Messenger of Truth is actually probably my least favorite of the series so far.  Maisie is hired by Georgina Bassington-Hope to investigate the unusual circumstances of her twin brother's death.  Nick, who was an artist apparently fell from a scaffold while preparing to hang his defining work for an exhibit.  No one knows what this work looks like, or where Nick has stored it, and Georgina is convinced that although the police have ruled his death accidental, he was actually helped to his death (murdered?).  She hires Maisie to dig out the truth.  And of course Maisie comes through.  The story again was well written, well  plotted (the ending is stunning), but I just found parts of it a bit of a stretch.  Still well worth the time though.

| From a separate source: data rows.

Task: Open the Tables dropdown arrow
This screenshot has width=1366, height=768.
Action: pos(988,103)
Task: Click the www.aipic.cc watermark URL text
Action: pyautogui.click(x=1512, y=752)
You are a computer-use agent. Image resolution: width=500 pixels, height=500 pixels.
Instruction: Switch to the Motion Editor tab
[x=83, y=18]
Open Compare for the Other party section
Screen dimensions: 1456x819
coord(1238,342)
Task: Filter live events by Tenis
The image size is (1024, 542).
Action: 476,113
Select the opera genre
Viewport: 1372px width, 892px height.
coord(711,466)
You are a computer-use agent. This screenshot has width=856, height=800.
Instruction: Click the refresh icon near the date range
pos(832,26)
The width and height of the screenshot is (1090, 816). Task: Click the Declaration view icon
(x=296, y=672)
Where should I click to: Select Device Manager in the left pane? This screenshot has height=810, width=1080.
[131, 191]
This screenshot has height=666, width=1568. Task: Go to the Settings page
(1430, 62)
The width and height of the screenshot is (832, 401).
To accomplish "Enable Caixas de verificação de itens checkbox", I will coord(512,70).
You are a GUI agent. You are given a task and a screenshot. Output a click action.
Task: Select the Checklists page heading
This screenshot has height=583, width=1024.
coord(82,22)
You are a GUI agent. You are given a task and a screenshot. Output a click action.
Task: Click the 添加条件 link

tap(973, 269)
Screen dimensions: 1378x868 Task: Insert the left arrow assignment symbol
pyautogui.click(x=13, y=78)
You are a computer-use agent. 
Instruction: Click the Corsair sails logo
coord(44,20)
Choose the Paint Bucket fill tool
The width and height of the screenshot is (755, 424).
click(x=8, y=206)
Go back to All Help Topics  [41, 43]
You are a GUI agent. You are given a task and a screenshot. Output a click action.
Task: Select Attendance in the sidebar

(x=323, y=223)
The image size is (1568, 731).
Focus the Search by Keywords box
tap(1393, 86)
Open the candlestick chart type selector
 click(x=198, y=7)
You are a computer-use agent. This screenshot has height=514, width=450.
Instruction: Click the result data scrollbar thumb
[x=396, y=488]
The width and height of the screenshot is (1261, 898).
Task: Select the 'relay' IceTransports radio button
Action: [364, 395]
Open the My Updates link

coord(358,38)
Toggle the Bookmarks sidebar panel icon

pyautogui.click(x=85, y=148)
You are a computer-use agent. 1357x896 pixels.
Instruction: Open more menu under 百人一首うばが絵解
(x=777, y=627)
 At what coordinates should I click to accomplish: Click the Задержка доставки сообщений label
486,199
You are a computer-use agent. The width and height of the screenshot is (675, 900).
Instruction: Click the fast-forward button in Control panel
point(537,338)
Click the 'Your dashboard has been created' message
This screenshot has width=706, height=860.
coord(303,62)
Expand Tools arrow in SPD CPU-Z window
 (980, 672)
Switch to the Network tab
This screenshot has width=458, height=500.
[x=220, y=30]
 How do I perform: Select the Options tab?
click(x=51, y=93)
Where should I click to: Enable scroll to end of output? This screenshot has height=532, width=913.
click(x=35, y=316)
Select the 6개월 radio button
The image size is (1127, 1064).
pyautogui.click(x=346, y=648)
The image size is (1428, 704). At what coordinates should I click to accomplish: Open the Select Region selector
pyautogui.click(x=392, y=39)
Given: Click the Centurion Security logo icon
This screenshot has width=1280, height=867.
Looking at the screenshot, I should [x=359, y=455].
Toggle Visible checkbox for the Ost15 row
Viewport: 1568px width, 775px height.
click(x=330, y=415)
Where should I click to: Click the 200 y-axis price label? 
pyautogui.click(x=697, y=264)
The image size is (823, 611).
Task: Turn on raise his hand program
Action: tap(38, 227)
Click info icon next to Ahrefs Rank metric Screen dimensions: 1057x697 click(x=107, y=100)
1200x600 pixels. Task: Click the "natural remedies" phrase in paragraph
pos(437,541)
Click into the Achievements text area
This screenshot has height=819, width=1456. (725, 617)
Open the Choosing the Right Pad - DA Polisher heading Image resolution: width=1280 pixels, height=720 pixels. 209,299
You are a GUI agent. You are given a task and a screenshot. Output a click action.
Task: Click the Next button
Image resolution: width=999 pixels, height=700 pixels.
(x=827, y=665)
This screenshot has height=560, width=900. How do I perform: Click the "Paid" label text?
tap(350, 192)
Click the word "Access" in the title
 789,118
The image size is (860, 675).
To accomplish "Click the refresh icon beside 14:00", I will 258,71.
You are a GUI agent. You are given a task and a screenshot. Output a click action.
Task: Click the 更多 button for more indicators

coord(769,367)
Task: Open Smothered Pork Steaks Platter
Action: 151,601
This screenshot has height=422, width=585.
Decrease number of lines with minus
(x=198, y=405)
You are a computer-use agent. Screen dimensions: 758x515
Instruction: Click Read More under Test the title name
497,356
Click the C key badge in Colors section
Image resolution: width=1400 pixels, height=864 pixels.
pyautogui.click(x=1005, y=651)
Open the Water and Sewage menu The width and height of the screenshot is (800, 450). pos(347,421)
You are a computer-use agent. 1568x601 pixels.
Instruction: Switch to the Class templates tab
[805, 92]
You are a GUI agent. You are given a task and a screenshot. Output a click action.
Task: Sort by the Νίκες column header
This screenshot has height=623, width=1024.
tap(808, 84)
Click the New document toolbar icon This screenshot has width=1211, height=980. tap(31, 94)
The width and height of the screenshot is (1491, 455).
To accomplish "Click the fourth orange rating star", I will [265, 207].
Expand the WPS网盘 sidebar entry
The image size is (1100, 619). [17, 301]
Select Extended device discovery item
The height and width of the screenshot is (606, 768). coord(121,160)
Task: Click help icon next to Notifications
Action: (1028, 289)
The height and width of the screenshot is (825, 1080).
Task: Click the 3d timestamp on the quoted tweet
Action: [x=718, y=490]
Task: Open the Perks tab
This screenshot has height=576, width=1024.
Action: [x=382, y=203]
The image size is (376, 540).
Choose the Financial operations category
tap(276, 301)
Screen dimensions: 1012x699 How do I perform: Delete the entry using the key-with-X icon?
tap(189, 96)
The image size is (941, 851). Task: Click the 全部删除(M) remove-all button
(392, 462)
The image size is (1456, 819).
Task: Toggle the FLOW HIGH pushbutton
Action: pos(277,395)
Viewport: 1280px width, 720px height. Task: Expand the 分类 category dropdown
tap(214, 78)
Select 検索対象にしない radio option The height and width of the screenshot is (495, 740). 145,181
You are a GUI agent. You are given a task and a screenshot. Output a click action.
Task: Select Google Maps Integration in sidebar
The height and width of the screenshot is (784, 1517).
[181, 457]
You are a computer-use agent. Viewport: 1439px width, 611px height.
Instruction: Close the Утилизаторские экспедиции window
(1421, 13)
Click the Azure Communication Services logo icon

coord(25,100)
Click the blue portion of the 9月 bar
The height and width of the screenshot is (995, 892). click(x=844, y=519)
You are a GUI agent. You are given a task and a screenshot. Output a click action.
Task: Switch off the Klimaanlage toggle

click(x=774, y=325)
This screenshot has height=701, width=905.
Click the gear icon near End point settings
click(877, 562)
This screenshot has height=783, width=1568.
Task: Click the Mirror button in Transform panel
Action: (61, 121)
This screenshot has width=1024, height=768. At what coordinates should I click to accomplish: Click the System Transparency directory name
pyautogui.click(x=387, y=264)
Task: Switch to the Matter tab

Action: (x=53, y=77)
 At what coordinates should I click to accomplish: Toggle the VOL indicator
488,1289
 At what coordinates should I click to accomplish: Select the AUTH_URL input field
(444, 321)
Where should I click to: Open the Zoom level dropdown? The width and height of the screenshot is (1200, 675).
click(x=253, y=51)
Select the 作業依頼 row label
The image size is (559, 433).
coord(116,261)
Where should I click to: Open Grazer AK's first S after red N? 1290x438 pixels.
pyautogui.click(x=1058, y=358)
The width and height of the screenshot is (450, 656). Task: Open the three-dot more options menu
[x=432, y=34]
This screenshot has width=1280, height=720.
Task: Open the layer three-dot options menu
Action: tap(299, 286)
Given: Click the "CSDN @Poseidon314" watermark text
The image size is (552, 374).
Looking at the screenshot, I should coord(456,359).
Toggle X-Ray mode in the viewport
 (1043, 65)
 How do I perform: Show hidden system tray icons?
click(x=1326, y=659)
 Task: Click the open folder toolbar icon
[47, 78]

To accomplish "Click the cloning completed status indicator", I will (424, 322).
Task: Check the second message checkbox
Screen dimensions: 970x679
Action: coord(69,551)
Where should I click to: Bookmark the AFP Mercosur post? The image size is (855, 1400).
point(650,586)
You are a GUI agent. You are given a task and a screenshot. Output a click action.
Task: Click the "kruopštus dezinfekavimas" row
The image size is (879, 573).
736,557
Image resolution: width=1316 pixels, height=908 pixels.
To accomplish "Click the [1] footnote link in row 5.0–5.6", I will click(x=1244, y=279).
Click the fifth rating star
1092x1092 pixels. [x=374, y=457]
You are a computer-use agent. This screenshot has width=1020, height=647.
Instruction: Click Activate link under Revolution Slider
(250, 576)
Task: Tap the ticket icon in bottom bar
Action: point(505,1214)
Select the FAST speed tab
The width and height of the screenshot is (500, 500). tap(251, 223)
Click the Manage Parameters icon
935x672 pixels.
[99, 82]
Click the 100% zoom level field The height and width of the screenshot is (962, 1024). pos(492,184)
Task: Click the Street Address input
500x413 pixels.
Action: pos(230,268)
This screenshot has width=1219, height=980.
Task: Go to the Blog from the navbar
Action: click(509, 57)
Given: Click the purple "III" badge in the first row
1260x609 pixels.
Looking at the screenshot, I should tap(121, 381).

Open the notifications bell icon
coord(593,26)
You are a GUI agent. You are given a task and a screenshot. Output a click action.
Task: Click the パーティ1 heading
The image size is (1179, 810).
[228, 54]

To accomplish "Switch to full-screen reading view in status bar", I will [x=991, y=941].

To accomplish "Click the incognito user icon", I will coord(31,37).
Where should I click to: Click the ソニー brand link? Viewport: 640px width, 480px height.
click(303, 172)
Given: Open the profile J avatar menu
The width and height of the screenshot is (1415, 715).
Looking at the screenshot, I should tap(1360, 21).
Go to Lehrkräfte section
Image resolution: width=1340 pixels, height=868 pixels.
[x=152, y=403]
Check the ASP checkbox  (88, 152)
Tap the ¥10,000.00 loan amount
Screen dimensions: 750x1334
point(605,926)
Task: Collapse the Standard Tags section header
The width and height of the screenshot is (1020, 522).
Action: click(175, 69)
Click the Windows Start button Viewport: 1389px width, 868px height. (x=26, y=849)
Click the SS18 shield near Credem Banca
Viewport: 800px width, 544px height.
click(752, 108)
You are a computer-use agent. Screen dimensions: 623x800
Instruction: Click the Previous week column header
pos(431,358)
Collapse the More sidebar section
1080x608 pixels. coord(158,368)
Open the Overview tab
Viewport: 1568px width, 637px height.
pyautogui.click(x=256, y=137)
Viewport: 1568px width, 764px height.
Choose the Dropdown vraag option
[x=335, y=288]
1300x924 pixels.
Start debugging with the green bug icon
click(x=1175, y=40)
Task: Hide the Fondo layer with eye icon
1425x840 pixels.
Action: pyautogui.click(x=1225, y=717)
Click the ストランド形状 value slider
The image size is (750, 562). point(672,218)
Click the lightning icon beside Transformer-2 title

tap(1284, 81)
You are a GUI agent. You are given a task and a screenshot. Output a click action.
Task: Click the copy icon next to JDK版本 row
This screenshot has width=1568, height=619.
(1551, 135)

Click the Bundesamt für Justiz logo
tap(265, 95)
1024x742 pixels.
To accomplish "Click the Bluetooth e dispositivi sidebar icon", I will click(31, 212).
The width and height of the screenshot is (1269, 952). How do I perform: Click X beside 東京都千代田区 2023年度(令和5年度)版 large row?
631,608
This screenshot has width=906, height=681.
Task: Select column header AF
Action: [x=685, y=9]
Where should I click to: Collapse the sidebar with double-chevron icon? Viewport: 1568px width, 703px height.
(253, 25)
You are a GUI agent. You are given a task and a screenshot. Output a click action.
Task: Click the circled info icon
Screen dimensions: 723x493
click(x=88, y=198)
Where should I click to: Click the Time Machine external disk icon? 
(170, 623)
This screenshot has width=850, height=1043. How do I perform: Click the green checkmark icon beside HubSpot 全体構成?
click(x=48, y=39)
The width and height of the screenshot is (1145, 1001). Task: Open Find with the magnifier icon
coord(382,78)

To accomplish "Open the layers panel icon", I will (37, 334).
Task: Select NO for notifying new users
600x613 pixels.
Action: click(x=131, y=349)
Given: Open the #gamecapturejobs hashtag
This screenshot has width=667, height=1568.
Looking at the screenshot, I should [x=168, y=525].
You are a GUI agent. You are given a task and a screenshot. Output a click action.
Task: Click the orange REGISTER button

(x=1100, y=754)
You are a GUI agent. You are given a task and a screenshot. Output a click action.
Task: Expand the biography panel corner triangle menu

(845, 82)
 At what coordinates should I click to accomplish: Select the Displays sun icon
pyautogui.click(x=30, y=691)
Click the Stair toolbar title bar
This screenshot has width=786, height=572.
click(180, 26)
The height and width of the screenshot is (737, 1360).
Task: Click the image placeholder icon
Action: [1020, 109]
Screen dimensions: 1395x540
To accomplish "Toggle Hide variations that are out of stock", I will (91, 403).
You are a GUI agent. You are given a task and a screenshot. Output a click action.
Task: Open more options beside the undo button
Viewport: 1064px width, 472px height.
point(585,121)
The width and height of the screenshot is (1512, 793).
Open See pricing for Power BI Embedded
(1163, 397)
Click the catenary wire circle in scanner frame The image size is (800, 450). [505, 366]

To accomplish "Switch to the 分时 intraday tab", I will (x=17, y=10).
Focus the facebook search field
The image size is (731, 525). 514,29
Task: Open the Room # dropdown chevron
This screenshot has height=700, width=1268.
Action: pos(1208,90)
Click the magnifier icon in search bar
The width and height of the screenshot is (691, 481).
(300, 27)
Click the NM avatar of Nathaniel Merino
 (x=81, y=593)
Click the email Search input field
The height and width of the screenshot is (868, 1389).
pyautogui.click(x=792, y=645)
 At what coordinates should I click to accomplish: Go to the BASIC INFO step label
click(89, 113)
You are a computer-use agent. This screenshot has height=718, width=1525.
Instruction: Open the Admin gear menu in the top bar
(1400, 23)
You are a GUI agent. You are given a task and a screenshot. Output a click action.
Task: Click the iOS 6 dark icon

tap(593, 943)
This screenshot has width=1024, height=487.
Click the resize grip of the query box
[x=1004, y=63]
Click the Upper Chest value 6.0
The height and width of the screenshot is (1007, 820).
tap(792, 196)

The Mapping of Love and Death, on the other hand, was fascinating.  In this one, Maisie is hired by an American couple (the Cliftons) to discover if and how and by whom their son was murdered.  Mr. Clifton (the father) emigrated from England to America, and his son Michael, a trained cartographer, returns to England in 1914 shortly after the outbreak of WWI to serve in the British army.  He is killed in action, but his remains are not recovered until the time of this story - around 1930.  The post-mortem shows that Michael may not have died from enemy fire, and Maisie sets out to find the truth.  In her delving into this mystery, we are introduced into the role of the Army cartographers, a subject I found quite interesting.  It added another bit of information and filtering to use in my World War I reading. 
This one has a lot going on, and to tell anymore would be to invite huge spoilers.  I didn't realize until I was already into the story, that I had picked this one out of order -- I jumped from #4 to #7-- so I have three  more (5,6, and 8) delightful stories to look forward to before the newest one appears in bookstores the end of March.  I'm looking forward to doing a lot of swimming so I can listen to these in peace and quiet.

1 comment:

  1. I think this is where I left off. This series interests me and I can't figure out why I've abandoned it. Your review makes me want to get to this one sooner than later. Glad you're enjoying the series so much. Happy reading,er, listening and swimming.